## TASK STATEMENT
Find the line containing "Перфектният план –" in the entries below. Restate it and each line after it, word for word, up to and including the line containing "Божидар БОЖКОВ (185, 2367)".

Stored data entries
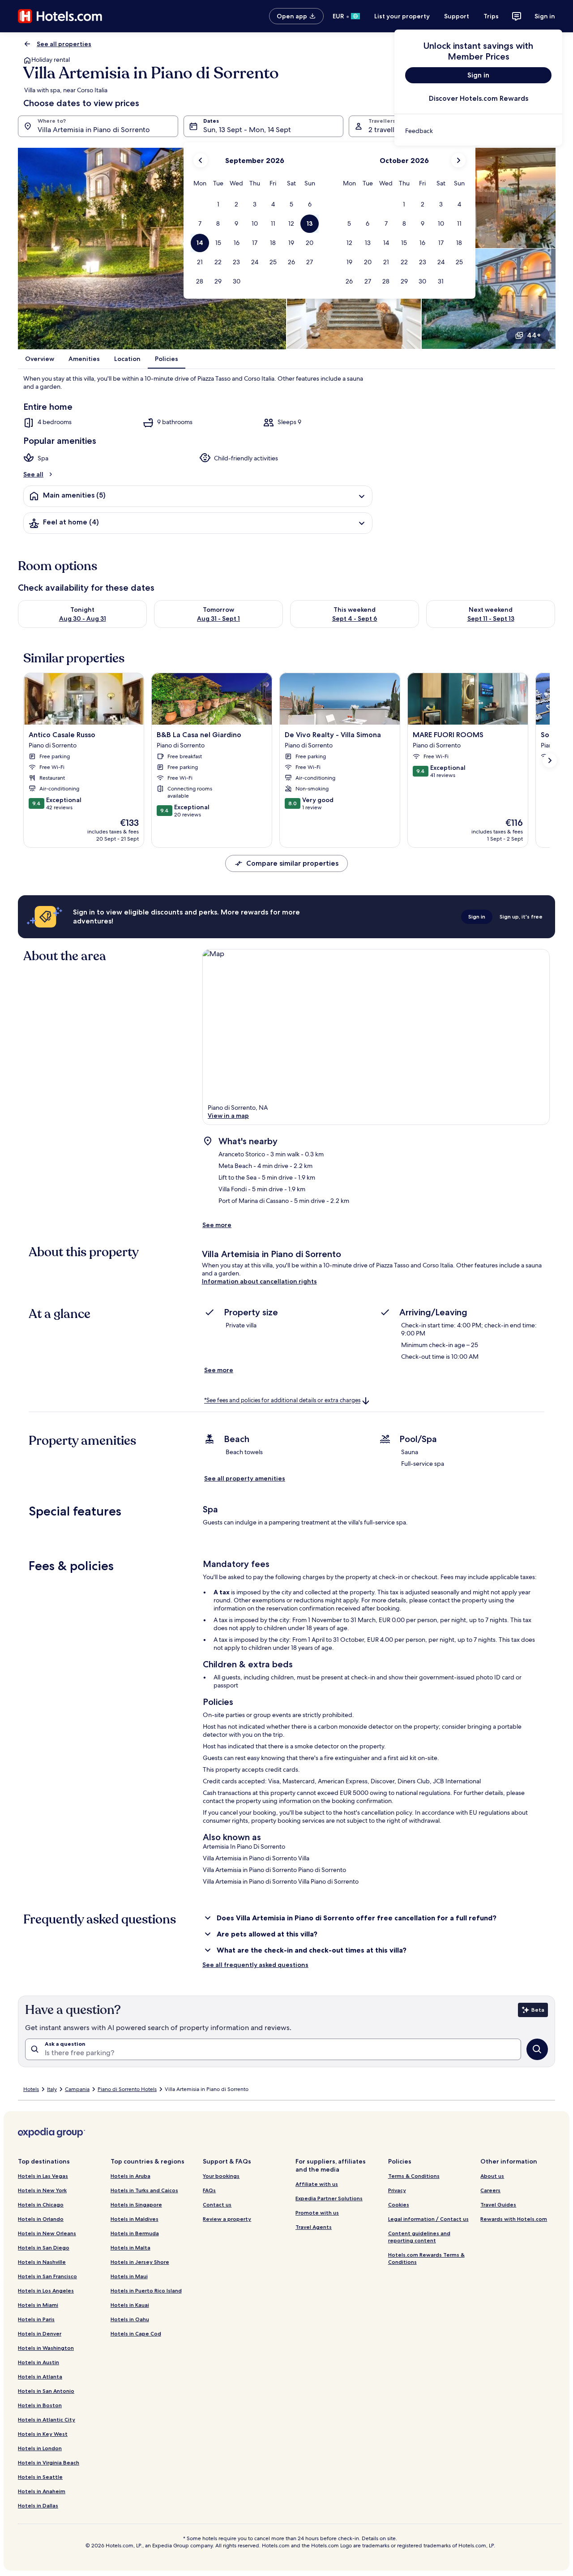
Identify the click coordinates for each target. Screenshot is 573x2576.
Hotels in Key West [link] (43, 2433)
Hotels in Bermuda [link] (135, 2233)
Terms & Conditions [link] (414, 2175)
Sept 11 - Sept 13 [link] (490, 618)
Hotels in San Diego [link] (43, 2247)
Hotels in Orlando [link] (41, 2218)
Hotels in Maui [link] (129, 2276)
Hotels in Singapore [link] (136, 2204)
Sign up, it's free (521, 916)
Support (456, 16)
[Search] (537, 2049)
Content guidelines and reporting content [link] (419, 2237)
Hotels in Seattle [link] (40, 2476)
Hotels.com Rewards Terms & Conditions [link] (426, 2258)
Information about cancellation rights (259, 1281)
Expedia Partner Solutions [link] (329, 2198)
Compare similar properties (292, 863)
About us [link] (492, 2175)
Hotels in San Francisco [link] (47, 2276)
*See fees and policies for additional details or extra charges (282, 1400)
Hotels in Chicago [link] (41, 2204)
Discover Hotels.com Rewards (478, 98)
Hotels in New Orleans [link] (47, 2233)
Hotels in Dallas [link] (38, 2505)
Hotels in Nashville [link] (42, 2261)
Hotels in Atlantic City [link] (46, 2419)
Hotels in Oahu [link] (130, 2319)
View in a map (228, 1116)
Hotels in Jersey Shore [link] (140, 2261)
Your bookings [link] (221, 2175)
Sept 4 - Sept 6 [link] (354, 618)
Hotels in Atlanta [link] (40, 2376)
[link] (478, 130)
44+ (534, 335)
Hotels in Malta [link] (130, 2247)
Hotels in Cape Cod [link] (136, 2333)
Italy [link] (52, 2089)
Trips (491, 16)
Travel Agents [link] (313, 2227)
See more (216, 1225)
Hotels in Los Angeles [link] (46, 2290)
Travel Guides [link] (498, 2204)
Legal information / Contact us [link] (428, 2218)
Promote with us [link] (317, 2212)
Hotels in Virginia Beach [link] (48, 2462)
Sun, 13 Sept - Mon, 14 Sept (247, 129)
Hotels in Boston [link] (40, 2405)
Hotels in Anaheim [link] (41, 2491)
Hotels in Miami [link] (38, 2304)
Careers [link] (490, 2190)
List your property (402, 16)
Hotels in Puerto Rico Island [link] (146, 2290)
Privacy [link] (397, 2190)
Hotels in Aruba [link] (130, 2175)
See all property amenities (244, 1478)
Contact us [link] (217, 2204)
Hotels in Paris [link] (36, 2319)
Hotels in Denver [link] (39, 2333)
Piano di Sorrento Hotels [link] (127, 2089)
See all (33, 474)
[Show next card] (550, 760)
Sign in (545, 16)
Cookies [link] (398, 2204)
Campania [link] (77, 2089)
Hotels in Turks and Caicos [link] (144, 2190)
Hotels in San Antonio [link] (46, 2390)
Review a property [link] (227, 2218)
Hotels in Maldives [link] (134, 2218)
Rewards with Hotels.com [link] (513, 2218)
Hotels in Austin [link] (38, 2362)
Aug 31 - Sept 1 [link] (218, 618)
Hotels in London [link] (40, 2448)
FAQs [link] (209, 2190)
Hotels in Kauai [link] (130, 2304)
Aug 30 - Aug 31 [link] (82, 618)
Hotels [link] (31, 2089)
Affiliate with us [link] (316, 2184)
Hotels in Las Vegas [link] (43, 2175)
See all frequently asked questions (255, 1965)
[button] (218, 204)
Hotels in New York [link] (42, 2190)
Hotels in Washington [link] (46, 2347)
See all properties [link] (64, 44)
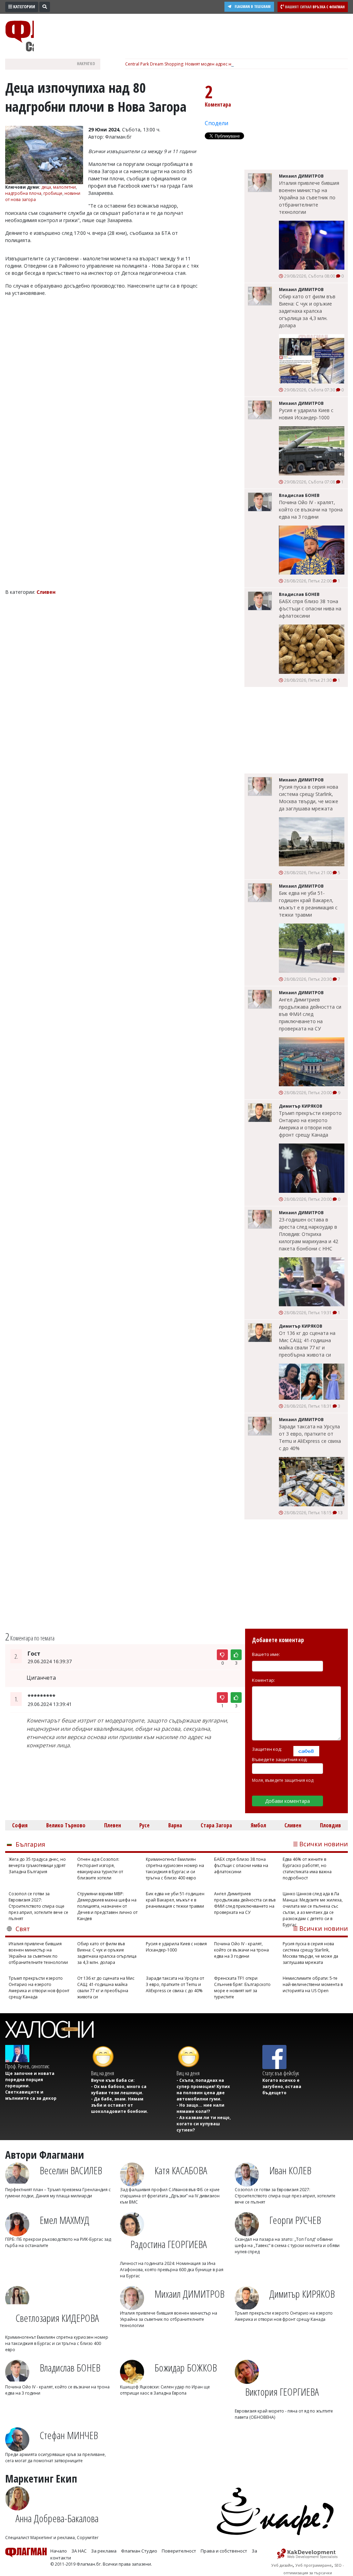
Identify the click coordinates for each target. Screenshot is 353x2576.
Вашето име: (266, 1654)
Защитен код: (267, 1749)
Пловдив (330, 1825)
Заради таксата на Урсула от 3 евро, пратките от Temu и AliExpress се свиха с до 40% (310, 1437)
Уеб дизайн (282, 2565)
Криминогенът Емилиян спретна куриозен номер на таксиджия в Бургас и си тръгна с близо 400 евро (175, 1868)
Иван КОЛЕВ (290, 2170)
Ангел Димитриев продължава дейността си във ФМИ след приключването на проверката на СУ (310, 1014)
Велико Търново (65, 1825)
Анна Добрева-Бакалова (57, 2518)
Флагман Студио (139, 2551)
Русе (144, 1825)
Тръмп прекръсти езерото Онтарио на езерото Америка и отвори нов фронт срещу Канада (310, 1124)
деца (46, 187)
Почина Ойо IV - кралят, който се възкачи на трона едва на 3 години (311, 509)
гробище (52, 193)
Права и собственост (224, 2551)
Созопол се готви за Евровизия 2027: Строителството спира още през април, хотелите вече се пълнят (38, 1906)
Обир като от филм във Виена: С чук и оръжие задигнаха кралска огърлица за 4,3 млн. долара (307, 311)
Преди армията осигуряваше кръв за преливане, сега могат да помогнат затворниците (55, 2458)
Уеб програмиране (313, 2565)
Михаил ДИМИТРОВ (189, 2294)
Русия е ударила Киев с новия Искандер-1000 (306, 414)
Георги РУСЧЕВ (295, 2220)
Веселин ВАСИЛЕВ (71, 2170)
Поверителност (179, 2551)
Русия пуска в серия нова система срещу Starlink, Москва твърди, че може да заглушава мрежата (308, 797)
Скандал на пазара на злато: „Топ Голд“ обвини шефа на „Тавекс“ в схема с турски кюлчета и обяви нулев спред (287, 2245)
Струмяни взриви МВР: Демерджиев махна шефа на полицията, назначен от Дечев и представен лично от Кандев (107, 1906)
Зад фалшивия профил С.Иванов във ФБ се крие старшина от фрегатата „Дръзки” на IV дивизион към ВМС (170, 2196)
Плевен (112, 1825)
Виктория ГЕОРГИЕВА (282, 2392)
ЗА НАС (79, 2551)
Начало (58, 2551)
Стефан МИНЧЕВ (69, 2435)
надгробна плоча (23, 193)
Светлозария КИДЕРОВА (57, 2318)
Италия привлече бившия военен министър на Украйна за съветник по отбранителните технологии (309, 197)
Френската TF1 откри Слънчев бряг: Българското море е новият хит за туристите (242, 1987)
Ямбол (258, 1825)
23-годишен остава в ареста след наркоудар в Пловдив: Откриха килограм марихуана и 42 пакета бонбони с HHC (308, 1234)
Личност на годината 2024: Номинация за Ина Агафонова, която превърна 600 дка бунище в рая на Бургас (171, 2269)
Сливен (292, 1825)
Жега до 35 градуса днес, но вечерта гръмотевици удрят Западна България (37, 1865)
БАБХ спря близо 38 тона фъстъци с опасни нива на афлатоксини (310, 608)
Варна (175, 1825)
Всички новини (323, 1844)
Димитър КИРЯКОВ (302, 2294)
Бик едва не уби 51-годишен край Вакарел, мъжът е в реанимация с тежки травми (308, 904)
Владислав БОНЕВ (70, 2367)
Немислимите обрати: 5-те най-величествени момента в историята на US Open (313, 1984)
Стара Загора (216, 1825)
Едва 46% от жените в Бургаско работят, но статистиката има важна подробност (307, 1868)
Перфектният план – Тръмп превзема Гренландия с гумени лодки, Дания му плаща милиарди (58, 2193)
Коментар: (263, 1680)
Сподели (216, 123)
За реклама (104, 2551)
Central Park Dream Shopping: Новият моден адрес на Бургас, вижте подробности (208, 64)
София (20, 1825)
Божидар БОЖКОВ (185, 2367)
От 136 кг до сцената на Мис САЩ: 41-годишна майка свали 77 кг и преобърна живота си (307, 1344)
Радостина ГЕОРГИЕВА (168, 2244)
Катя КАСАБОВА (180, 2170)
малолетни (64, 187)
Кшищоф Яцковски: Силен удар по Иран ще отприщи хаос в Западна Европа (165, 2390)
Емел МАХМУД (64, 2220)
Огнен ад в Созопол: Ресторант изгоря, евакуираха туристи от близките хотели (100, 1868)
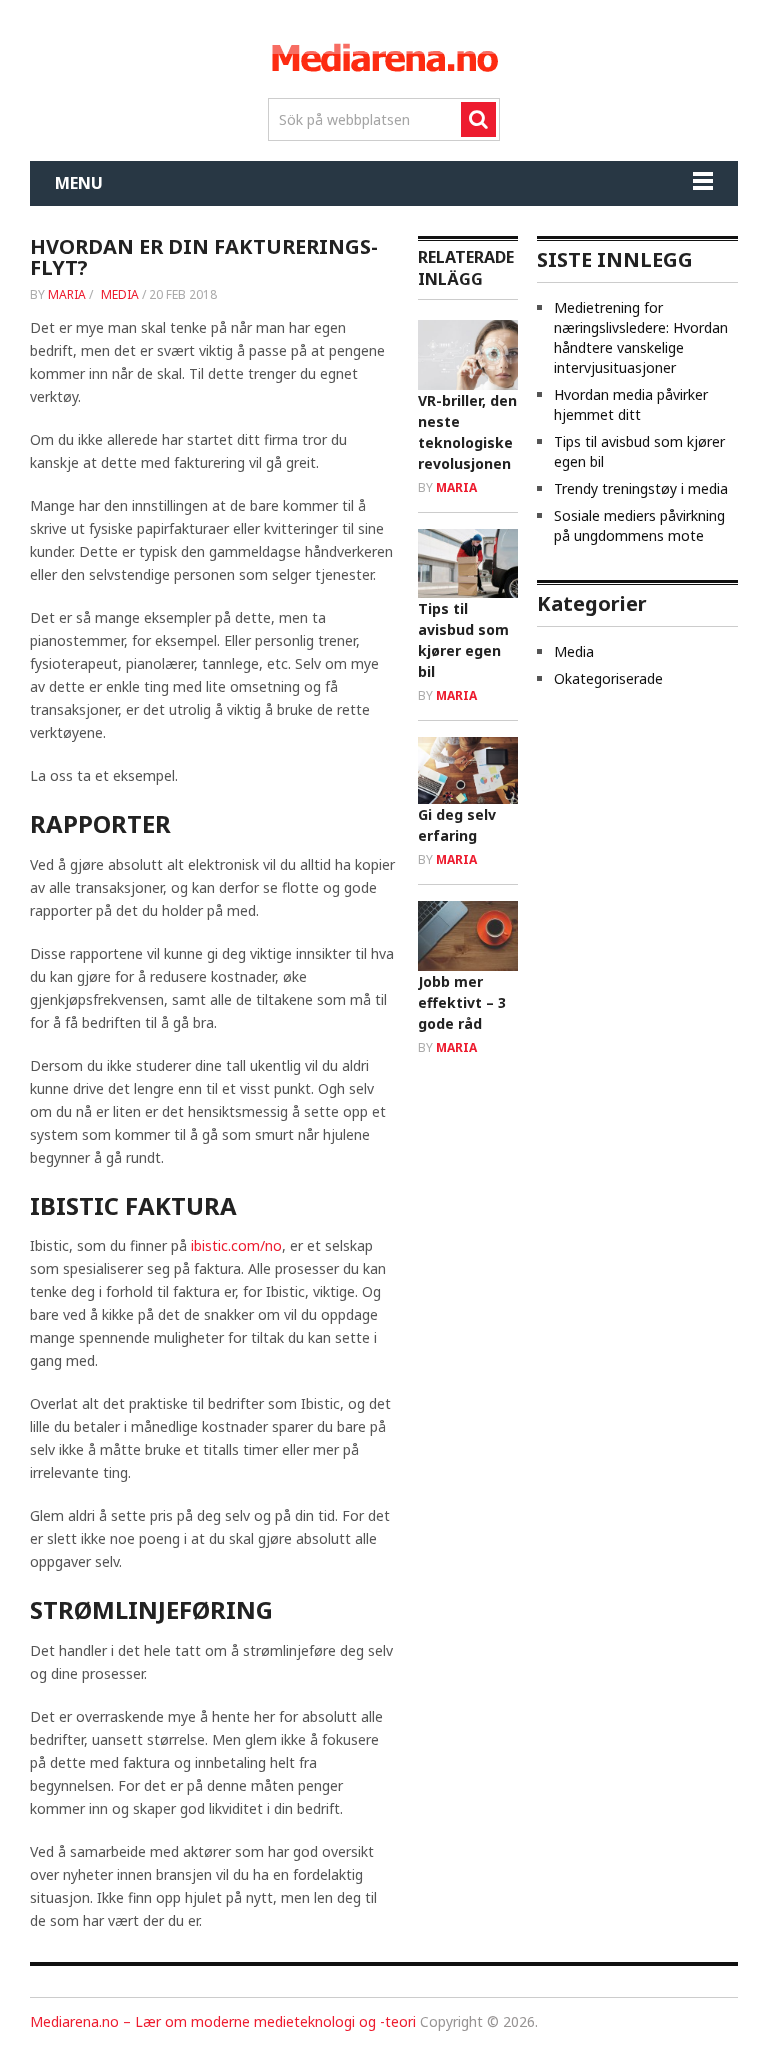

## EXPECTED ANSWER
Перфектният план – Тръмп превзема Гренландия с гумени лодки, Дания му плаща милиарди (58, 2193)
Коментар: (263, 1680)
Сподели (216, 123)
За реклама (104, 2551)
Central Park Dream Shopping: Новият моден адрес на Бургас, вижте подробности (208, 64)
София (20, 1825)
Божидар БОЖКОВ (185, 2367)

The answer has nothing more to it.